Can you reverse the logic a bit. Basically, only exist the succeedsSoon if you see the exact expected number of messages sent?


pkg/kv/kvserver/storeliveness/transport_test.go line 825 at r2 (raw file):

	// Verify message does NOT arrive immediately (wait briefly to be sure).
	testTimeout := time.NewTimer(20 * time.Millisecond)

This was tested above in TestTransportCoordinatorBatching, right?


pkg/kv/kvserver/storeliveness/support_manager.go line 39 at r2 (raw file):

	"if enabled, heartbeat sends are the responsibility of the heartbeat "+
		"coordinator which smears them over a certain duration, otherwise the "+
		"heartbeat sends are sent immediately",

nit: otherwise the heartbeat sends are sent when they are enqueued at the sendQueue, bypassing the heartbeat coordinator.


pkg/kv/kvserver/storeliveness/support_manager.go line 47 at r2 (raw file):

	"kv.store_liveness.heartbeat_coordinator.refresh",
	"the refresh interval for the heartbeat coordinator pacer, which determines "+
		"how frequently the coordinator checks for messages to send",

I am not sure that the description is accurate here.
I think the refresh is the total duration at which messages are going to be paced over, right?


pkg/kv/kvserver/storeliveness/transport.go line 216 at r1 (raw file):

}

// EnqueueMessage implements the MessageSender interface. It sends a message to the

nit: maybe change the description of it to say: it enqueues messages instead of it sends messages.


pkg/kv/kvserver/storeliveness/transport.go line 84 at r2 (raw file):

	handlers syncutil.Map[roachpb.StoreID, MessageHandler]

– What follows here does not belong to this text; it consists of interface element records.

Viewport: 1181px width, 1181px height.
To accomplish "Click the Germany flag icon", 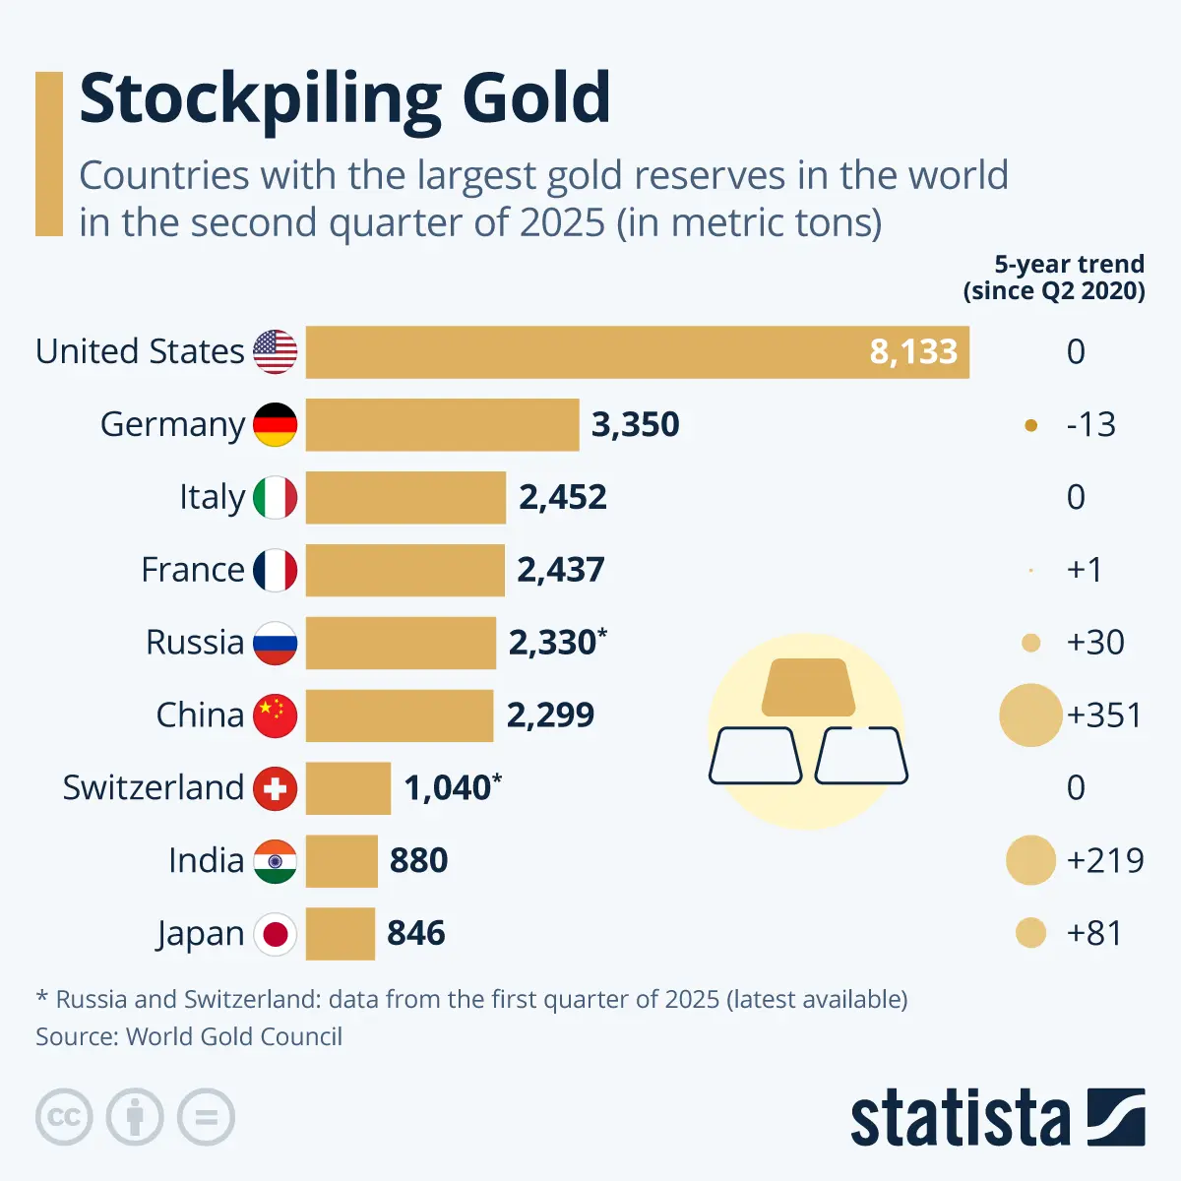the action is [276, 424].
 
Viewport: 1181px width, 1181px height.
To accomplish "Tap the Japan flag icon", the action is [276, 934].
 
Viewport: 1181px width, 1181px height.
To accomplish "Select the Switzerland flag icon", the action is [276, 788].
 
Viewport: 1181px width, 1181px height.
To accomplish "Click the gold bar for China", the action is [400, 715].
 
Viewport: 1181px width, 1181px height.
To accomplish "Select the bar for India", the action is [342, 861].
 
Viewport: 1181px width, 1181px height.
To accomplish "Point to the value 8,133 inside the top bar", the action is [913, 351].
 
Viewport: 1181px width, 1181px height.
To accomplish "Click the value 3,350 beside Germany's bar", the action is [635, 424].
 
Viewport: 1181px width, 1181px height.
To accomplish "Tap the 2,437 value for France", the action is [561, 570].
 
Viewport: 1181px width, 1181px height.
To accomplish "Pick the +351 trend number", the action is [1104, 715].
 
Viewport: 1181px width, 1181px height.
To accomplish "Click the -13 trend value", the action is [1090, 424].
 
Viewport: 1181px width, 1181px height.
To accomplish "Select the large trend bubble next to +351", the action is [1030, 715].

	// Once signaled, we will signal to all sendQueues to send all messages.

nit: usually the comment that describes what a struct member does starts with the name of that member.
In this case, the comment can start with: // sendAllMessages is signalled...etc
nit: I think this field signals to the heartbeat coordinator to start signalling to the queues, right?


pkg/kv/kvserver/storeliveness/transport.go line 97 at r2 (raw file):

}

func (c pacerConfig) GetRefresh() time.Duration {

Nit: add description that says:
// GetRefresh implements the taskpacer.Config interface.

Also applicable to GetSmear below


pkg/kv/kvserver/storeliveness/transport.go line 232 at r2 (raw file):

		// When coordinator is disabled, wake up all queues so they can switch
		// to direct message processing. When coordinator is enabled, we don't
		// need to signal because messages will wait for SendAllEnqueuedMessages.

Maybe add description of the scenario we are trying to avoid here:

  1. If UseHeartbeatCoordinatorEnabled was true
  2. the Select statement inside the processQueue will only look at sendMessages channel, not the actual messages channel
  3. If we then disable the heartbeat coordinator, the select statement inside sendMessages will get stuck (for up to the duration of idleTimer).

To avoid this, we signal the q.sendMessages here so that the processQueue select statement will move on into the next iteration of the for loop, which it will then detect that UseHeartbeatCoordinatorEnabled is false, and then will adjust the select parameters to wait on the messages channel instead of the q.sendMessages channel.


pkg/kv/kvserver/storeliveness/transport.go line 543 at r2 (raw file):

	for {

nit: extra line


pkg/kv/kvserver/storeliveness/transport.go line 548 at r2 (raw file):

		// If coordinator is enabled, we don't want to process messages directly.
		// We'll set the messages channel to nil so the select never triggers on it.
		var directMessages <-chan slpb.Message

Thoughts on adding a TODO to remove this complexity once we are sure that we don't want the old logic?

@dodeca12 dodeca12 force-pushed the sg_storeliveness_smeared_heartbeats branch from 4455b08 to 291ab1d Compare October 29, 2025 15:56
Copy link
Contributor Author

@dodeca12 dodeca12 left a comment

Choose a reason for hiding this comment

The reason will be displayed to describe this comment to others. Learn more.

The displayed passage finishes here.